Responding to a recent drop in the company's stock price, mortgage insurer Radian Group Inc. said its financial strength is solid and its liquidity remains strong. The company said paid claims during the second quarter will be less than $230 million, below its previous guidance of $240 million, while first mortgage defaults in its portfolio declined by 9 percent during the quarter. Radian said it is now insuring mostly traditional, prime mortgages now, which it expects to generate profitability and long-term financial strength.
The company had steep price drop amid the turmoil of the mortgage and credit crisis. The stock price fell from $5.91 to $.77.
Fitch Ratings said on Friday it withdrew its ratings on Radian Group and its mortgage and bond insurers because Radian has not provided it with adequate information to maintain credible ratings.
Radian’s auditor, Deloitte & Touche LLP does not want to continue as the company’s auditor. Friedman Billings Ramsey expects that the stock will not be able to recover unless it finds a new auditor. This is because a new auditor may take a conservative approach while valuing Radian’s assets
The Federal Reserve lowered its benchmark interest for the first time in four years. This news led to an increase in the stock price of Radian Group by 11 percent, which is trading at 30 percent down this year. The Fed reduced the rate by 0.5 points to 4.75 percent, which was primarily done to help the mortgage lenders face the liquidity crisis in the present mortgage market.

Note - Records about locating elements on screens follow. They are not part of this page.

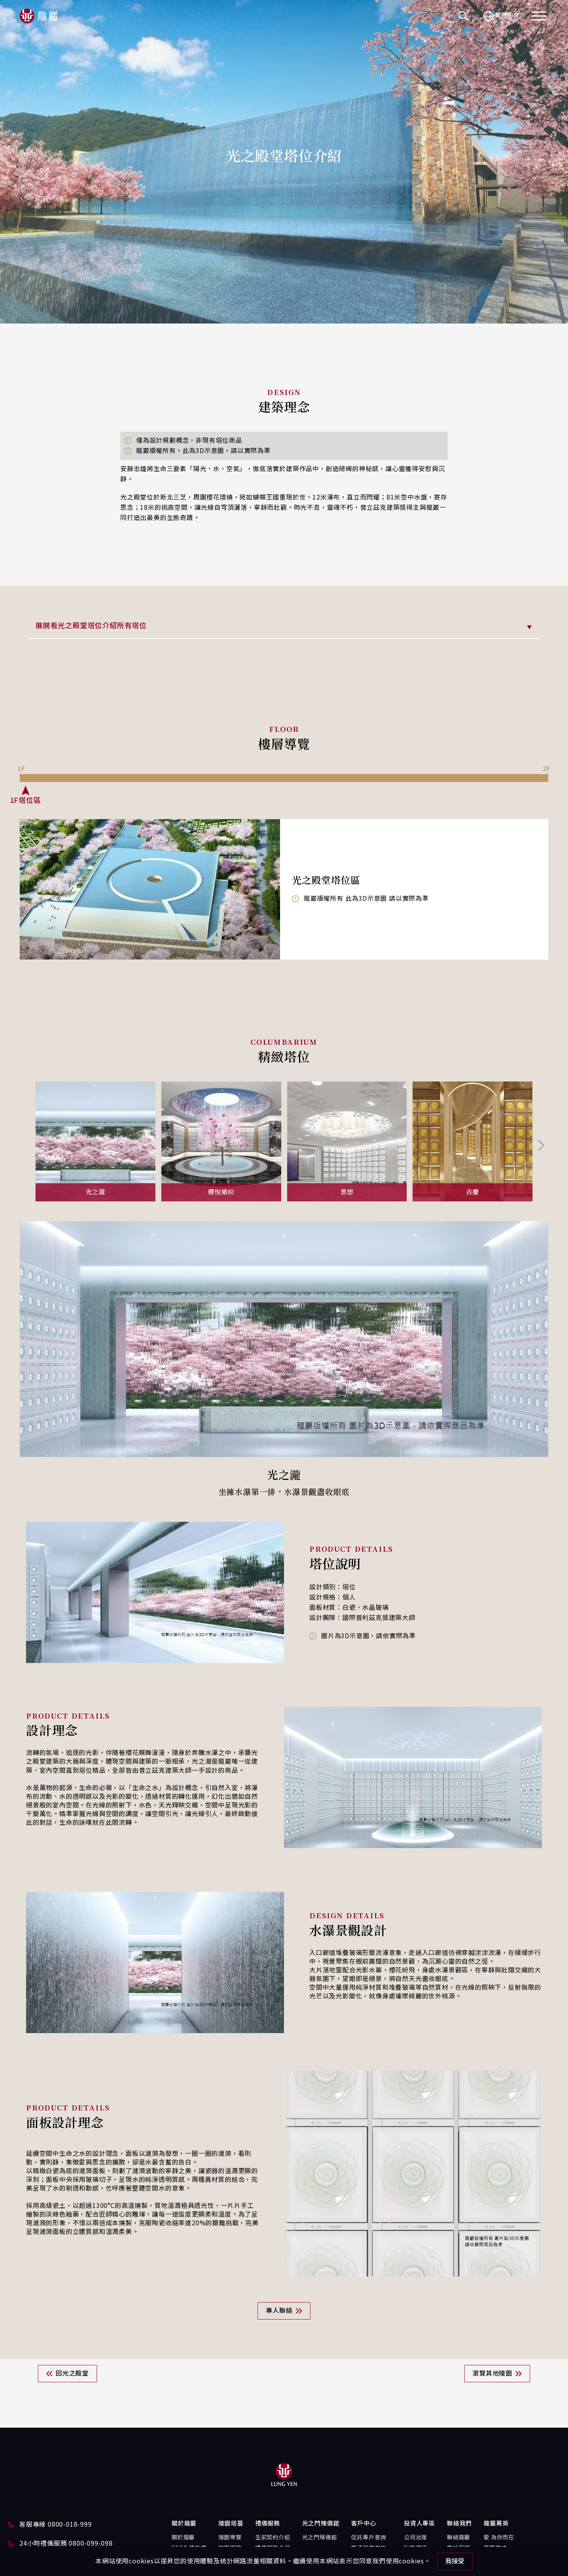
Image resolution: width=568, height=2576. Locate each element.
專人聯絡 (279, 2311)
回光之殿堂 (72, 2373)
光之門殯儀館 (319, 2537)
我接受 (454, 2561)
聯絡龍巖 (458, 2537)
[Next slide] (540, 1145)
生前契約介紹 (272, 2537)
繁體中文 (501, 16)
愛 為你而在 (499, 2537)
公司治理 (415, 2537)
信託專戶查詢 (368, 2537)
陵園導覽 (230, 2537)
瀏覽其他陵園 (492, 2373)
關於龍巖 (183, 2537)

Third Avenue Management increased its stake in Radian Group by four times to 11 percent. Radian Group’s stock price had declined by 67 percent in the last two months due to the housing slump. AIC Ltd. and D.E. Shaw & Co. had also increased their stake in Radian Group earlier.
MGIC Investment canceled its merger with Radian Group due to the prevailing crisis in the mortgage market. Also, MGIC said that Radian was hiding details related to businesses, which are vulnerable to this mortgage market crisis.